Die Faktoren Glück und Zufall
Wer Forscher werden möchte, muss in vielerlei Hinsicht sein Bemühen zeigen. Laut der Befragung des Bundesberichts Wissenschaftlicher Nachwuchs 2021 gehören jedoch auch nichtstrategische Momente wie Glück, Zufall, nicht planbare Gelegenheiten und sonstige Unwägbarkeiten fest zur wissenschaftlichen Karriere. Denn nicht nur die Tatsache, dass überhaupt im richtigen Zeitfenster eine passende Professur frei oder geschaffen werden muss, spielt eine Rolle. Selbst bei hervorragender Qualifikation kann es sein, dass beispielsweise aus Gründen der Diversität ein ähnlich geeigneter Mitbewerber bevorzugt wird.
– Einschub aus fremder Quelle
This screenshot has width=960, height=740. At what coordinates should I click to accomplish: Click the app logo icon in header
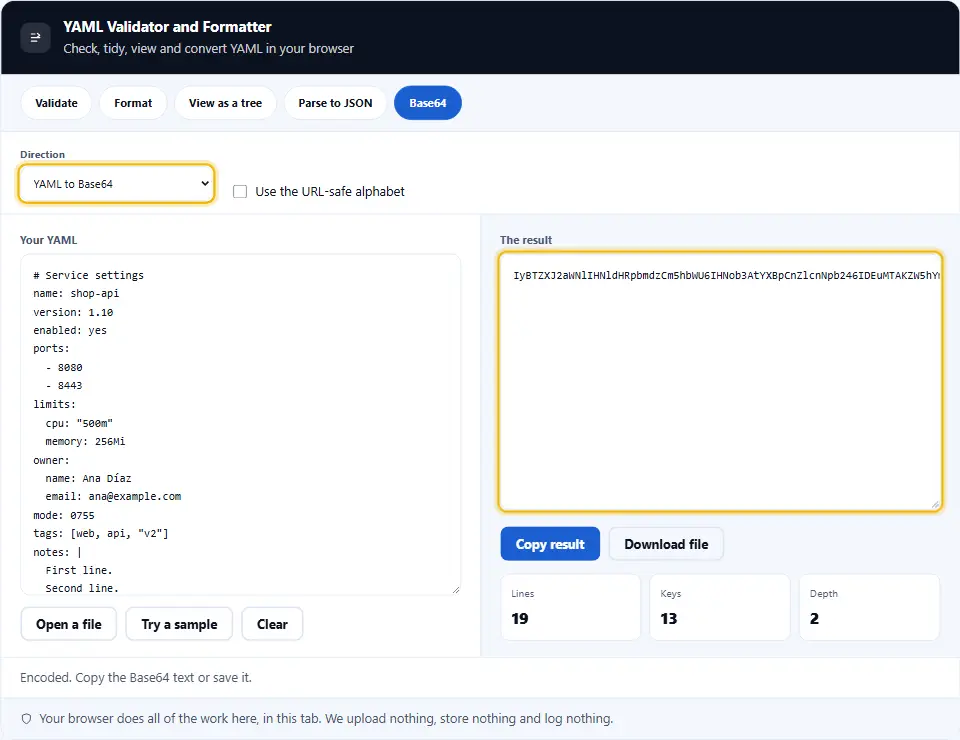[36, 37]
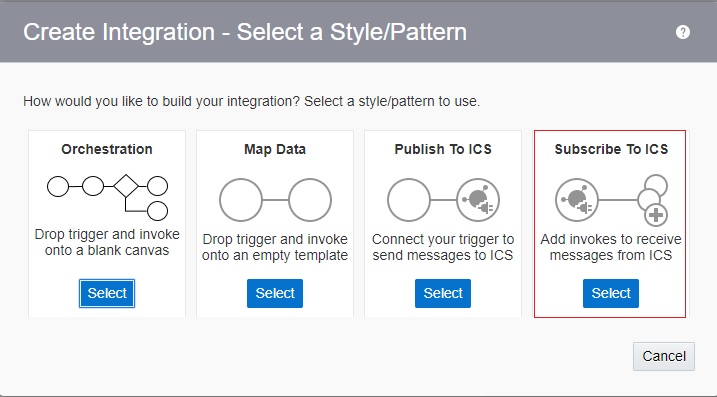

Zu bedenken ist auch, dass der Ruf an eine weit entfernte Hochschule häufig mit einem Umzug einhergeht, was besonders für Wissenschaftler mit Familie unter Umständen nur schwer umsetzbar ist.
Was ist bei der Entscheidung für eine universitäre Laufbahn zu bedenken?
Neben der oft fehlenden Planbarkeit nimmt man mit der Entscheidung für eine wissenschaftliche Karriere als Nachwuchskraft ein großes Maß an Unsicherheit auf sich. Einige Dinge sollte man also wissen und berücksichtigen, bevor man sich dessen bewusst und voller Überzeugung in den Wissenschaftsbetrieb stürzen kann.
Die Stellensituation ist prekär, die Bezahlung nicht so hoch wie in vergleichbaren Qualifikationsstufen in der Wirtschaft und wegen befristeter Arbeitsverträge hangeln sich Nachwuchswissenschaftler in der Regel immer wieder von Stelle zu Stelle und von Projektantrag zu Projektantrag. Dass bei vielen zeitaufwändige Karriereschritte anstehen, wenn die Zeit für Familie und Kinder angebrochen ist, macht es nicht leichter. Denn wer Kinder hat, muss einiges tun, Forschung und Familie unter einen Hut zu bringen. Noch immer werden außerdem Frauen durch die gläserne Decke am Aufstieg gehindert.
Vor einer Karriere in der Wissenschaft sollte man sich aber vor allem mit den Auswirkungen des Wissenschaftszeitvertragsgesetz (WissZeitVG) auseinandersetzen. Es besagt, dass nach der Promotion nur sechs Jahre Zeit bleiben, um eine unbefristete Stelle zu bekommen – andernfalls muss die Universität in Richtung freie Wirtschaft verlassen werden. Ausnahmen gelten dabei nur für Mediziner, Postdocs mit Kindern und für Drittmittelangestellte. Unter dem Hashtag #IchbinHanna hat 2021 die Kritik an dem Gesetz Gehör in der Öffentlichkeit gefunden: Junge Forschende fordern eine Systemreform, die für mehr Planbarkeit und Sicherheit in der wissenschaftlichen Karriere sorgt.